By the next morning, I had difficulty lifting my left arm above my shoulder. The cut on my thigh had blossomed into a tri-coloured bruise. Muscles I didn't know I had ached. I decided I would body-board that day. But the next found me back out there early, with the water glassy, the light soft and a morning flock of pelicans saying hello. I caught a few waves, felt better. I aimed to stand up by the time I left El Tunco (unfortunately this did not happen). I began to feel like I wouldn't give up after all. That day, actually, I got this strange sense of standing at the beginning of a very long path, and knowing that I was going to be going down it and feeling every bump on the way. Why will I be doing this? I couldn't say. But there's something very peaceful about paddling out and waiting for the wave, calm in a beautiful ocean. Most of surfing is waiting really. This is followed by a burst of speed, an oh-heavens-it's-coming-straight-for-me-this-is-it, a paddlepaddlepaddle, then a surge as the wave catches. And if it makes me feel like this now, imagine how great it will be when I can actually surf.
Besides which, there are the cute boys. It's not just a stereotype. It's true. And the laidback lifestyle. Oh, Playa El Tunco was lovely.

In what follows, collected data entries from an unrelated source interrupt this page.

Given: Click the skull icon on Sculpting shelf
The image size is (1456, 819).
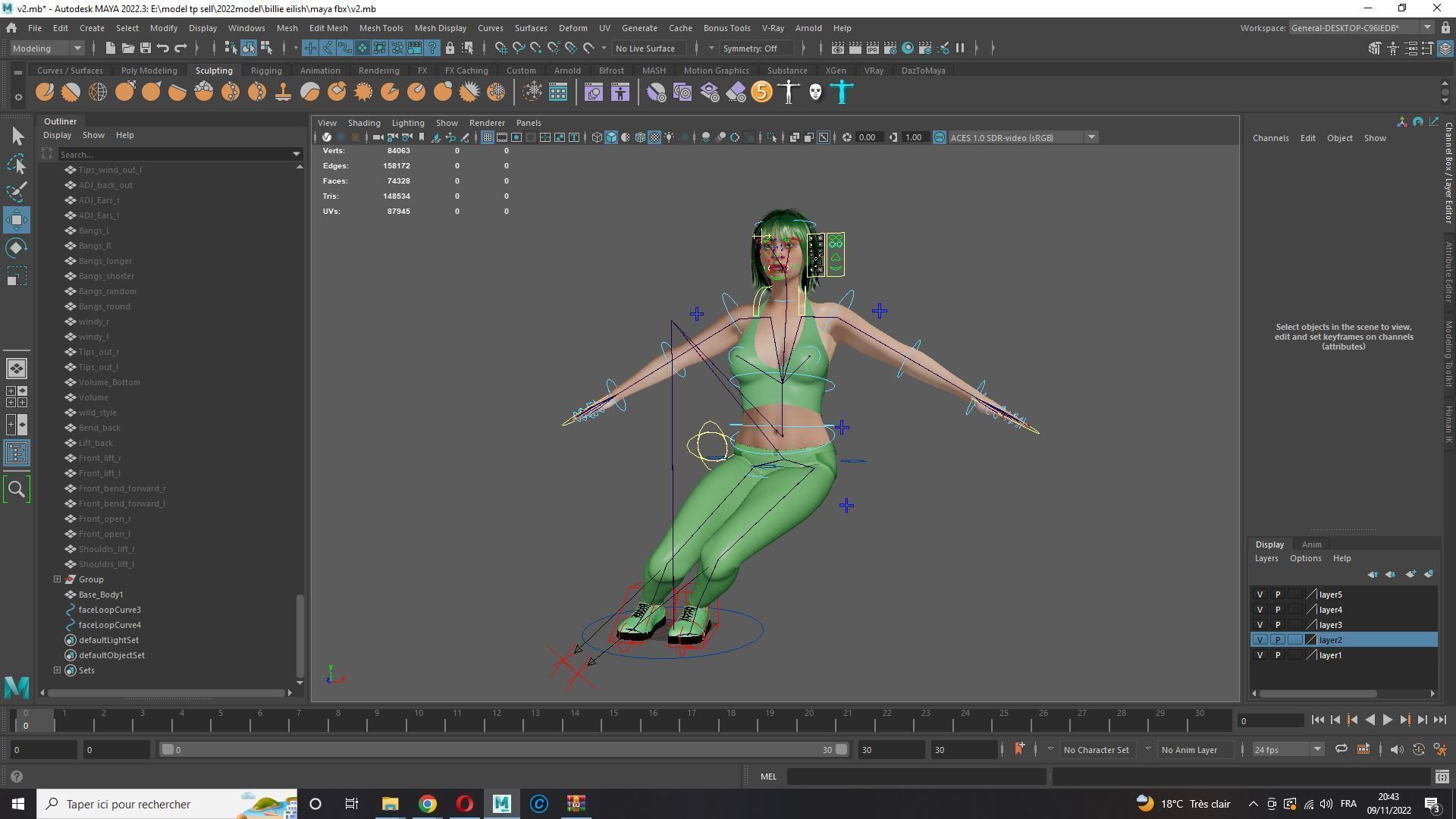Looking at the screenshot, I should [x=815, y=93].
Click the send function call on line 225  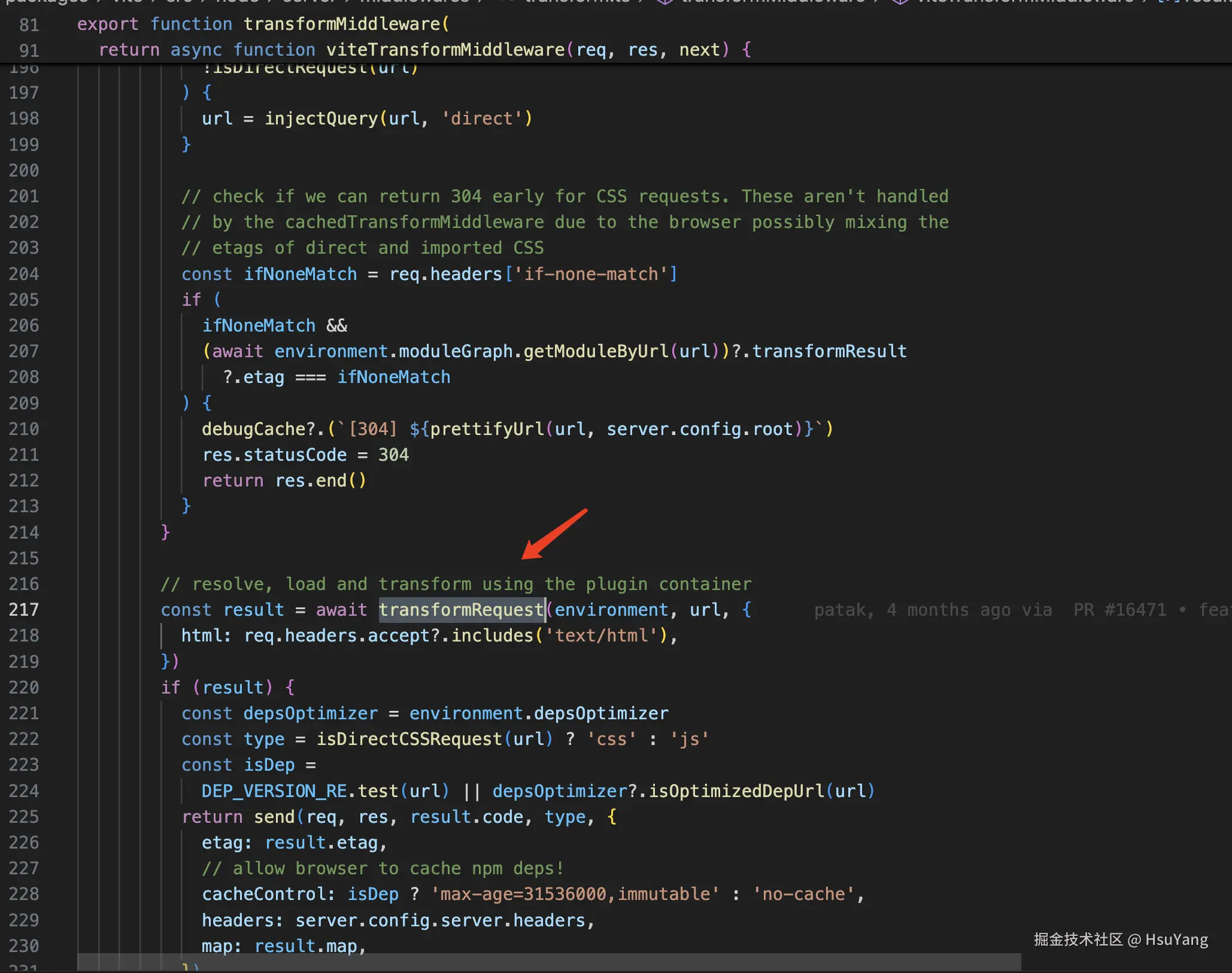(274, 817)
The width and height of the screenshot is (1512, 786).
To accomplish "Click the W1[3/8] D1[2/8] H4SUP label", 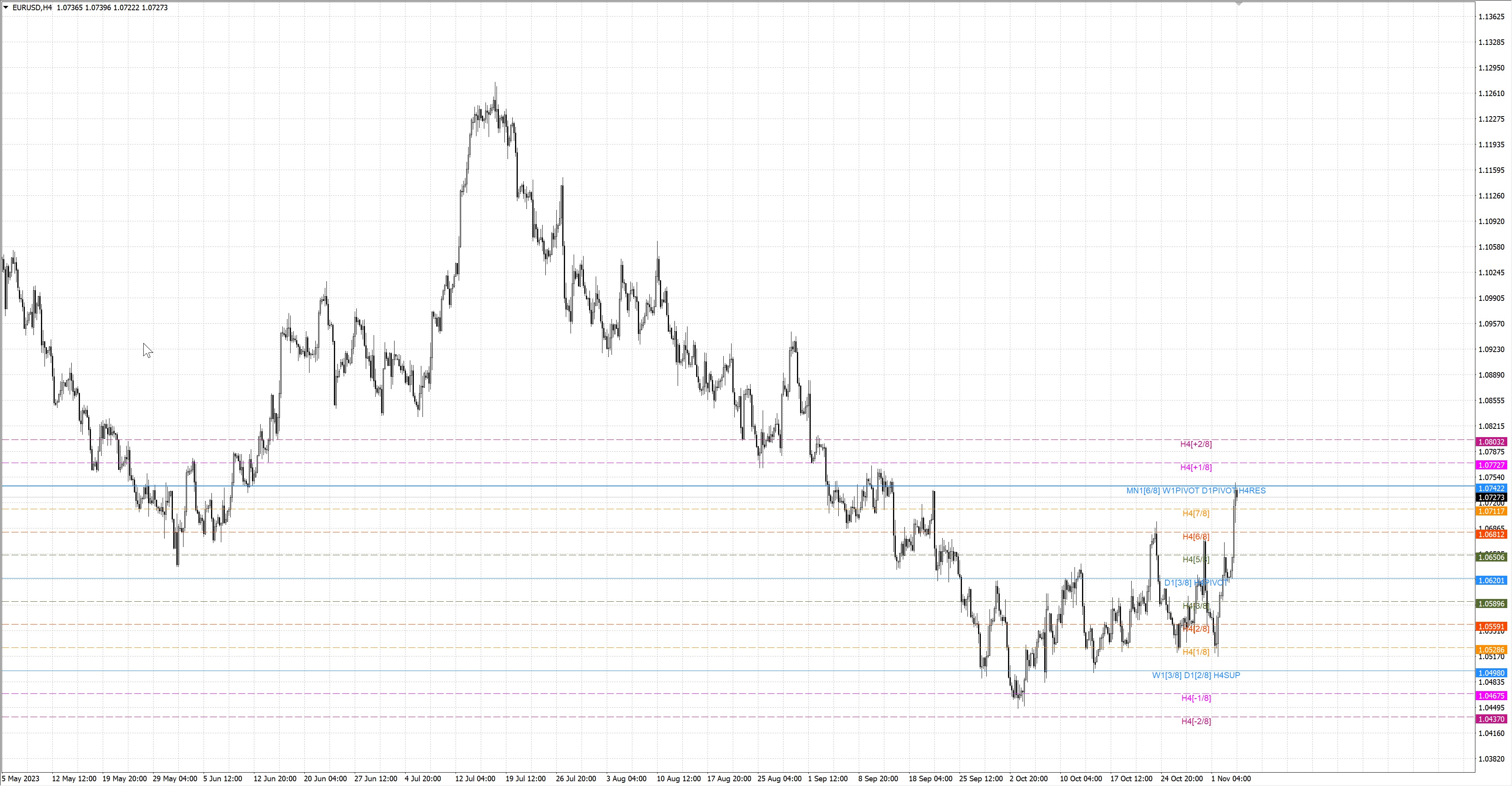I will click(x=1196, y=675).
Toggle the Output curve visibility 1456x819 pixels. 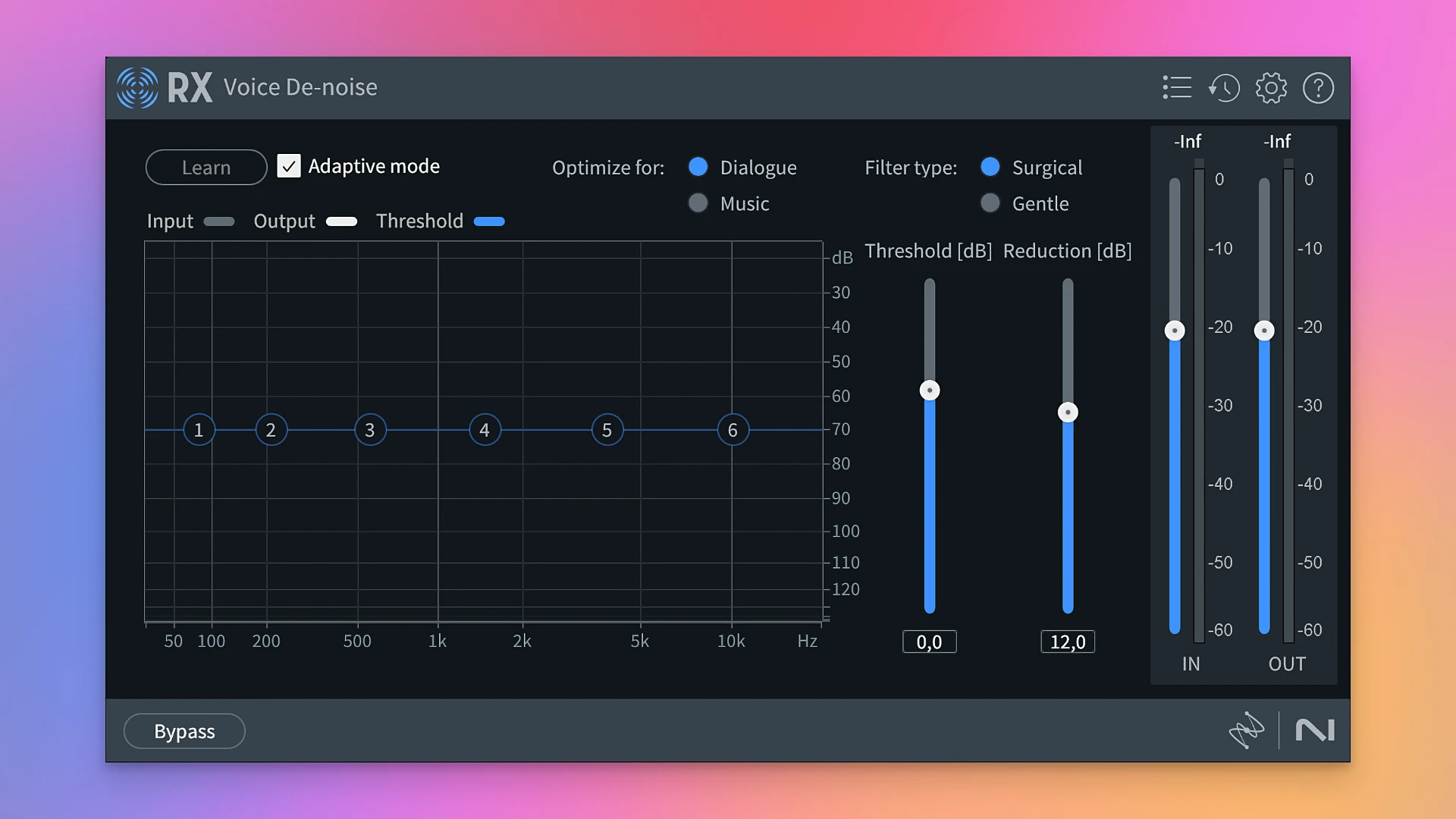click(341, 221)
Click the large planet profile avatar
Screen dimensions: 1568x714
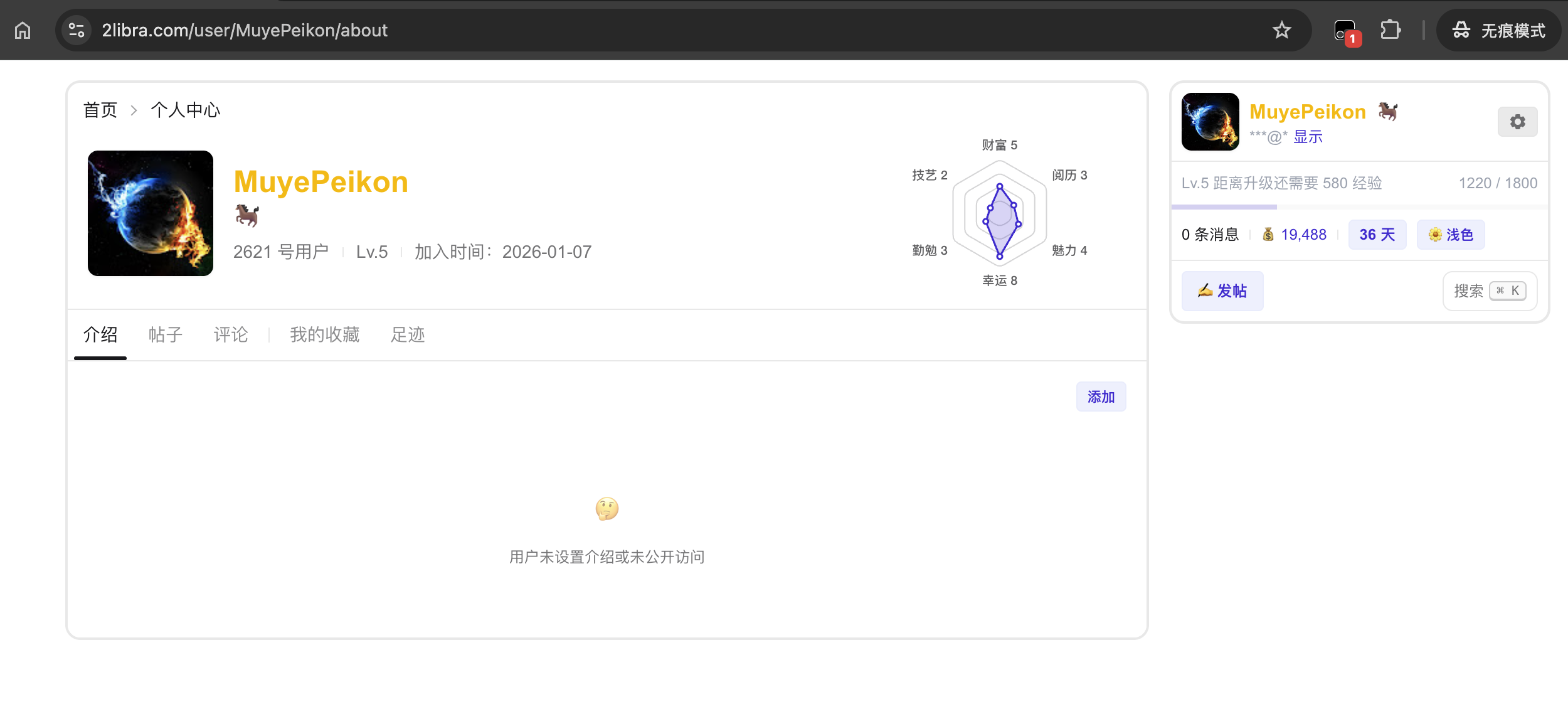[x=151, y=213]
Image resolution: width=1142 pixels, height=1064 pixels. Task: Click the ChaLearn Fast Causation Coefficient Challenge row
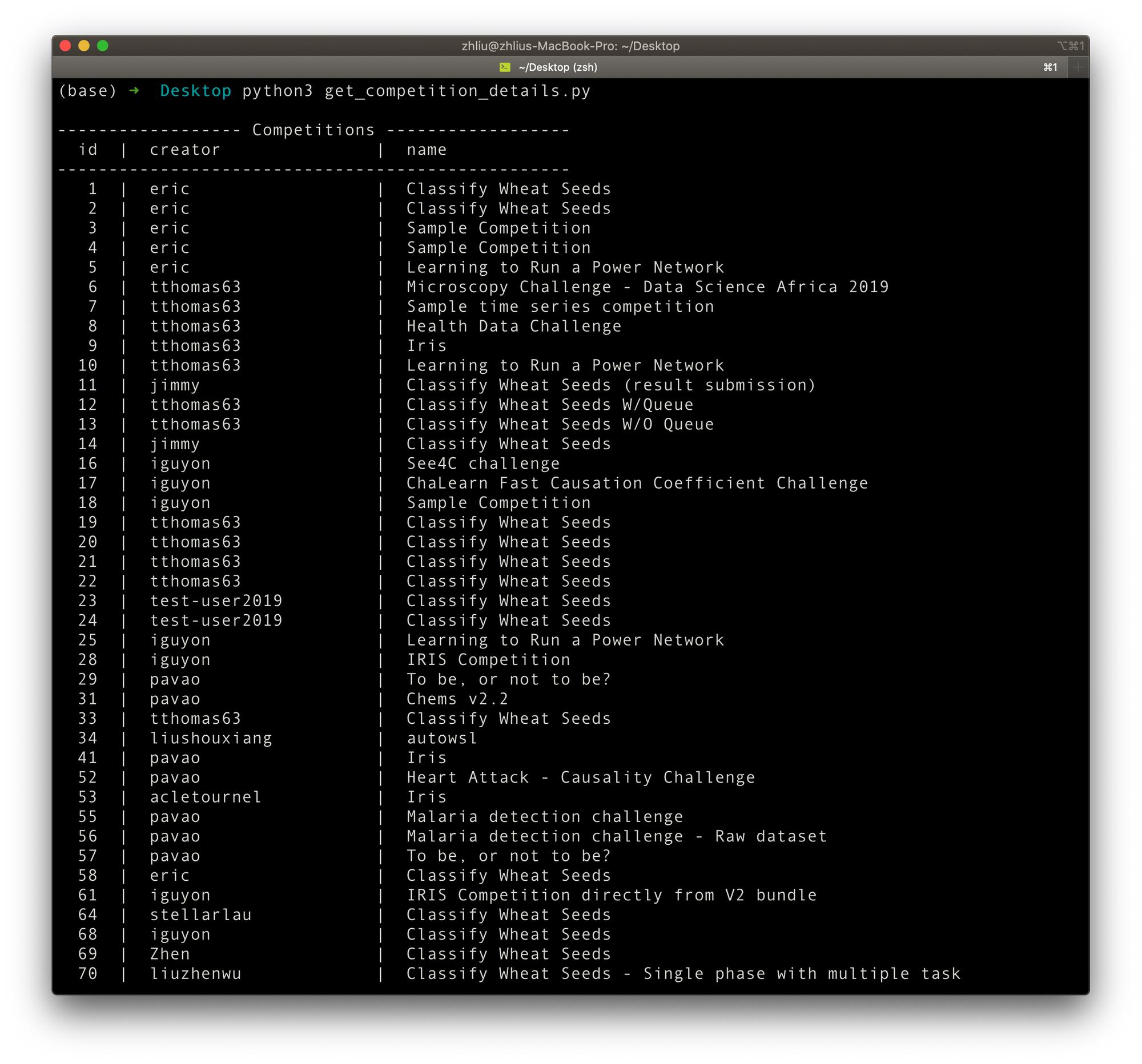click(x=637, y=483)
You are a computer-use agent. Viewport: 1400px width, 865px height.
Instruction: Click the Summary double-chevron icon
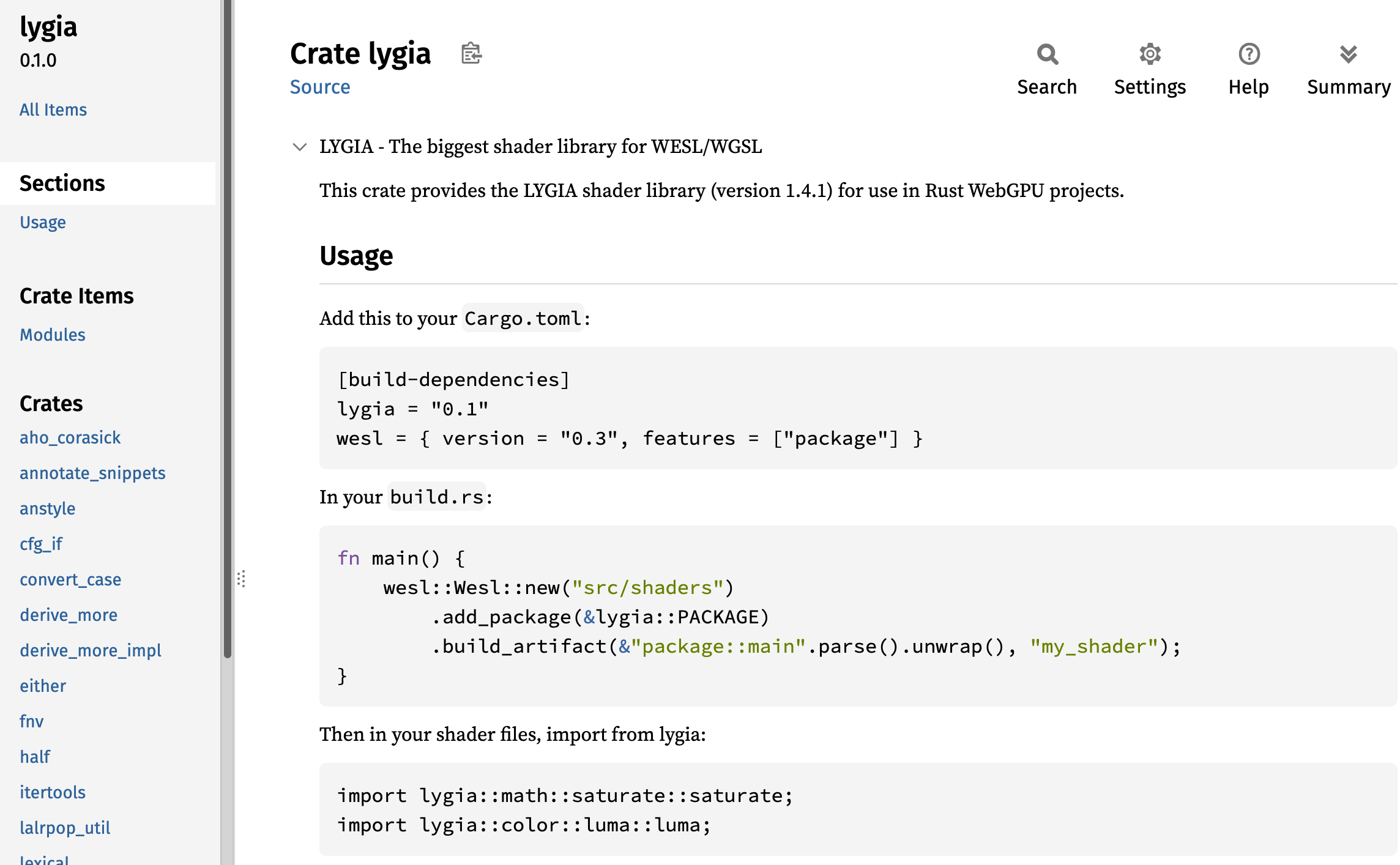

I met a great bunch of people there: my fall-over-gorgeous French roommates; the eptiome of California surfer from Santa Barbara; a cute Canadian couple, the girl learning like me and complaining every second, like me; Devin, bearded, Pacific Northwest and talking 100 miles a minute.
Twenty-eight long hours of bus travel later,and I am in San Cristobal De Las Casas. Getting into the first Mexican bus terminal was amazing. A bus terminal with seats, and a ticket office with people dressed nicely, and bright lights and clean streets and a bus leaving shortly. It seems so civilised. Oh, I love you Mexico. San Cristobal seems fantastic already. I'm staying in an excellent hostel near the indigenous market. I took a wander down and saw the beautiful costumes and fell in love. So far, San Cristobal is the only town I would consider living in. It's spectacular.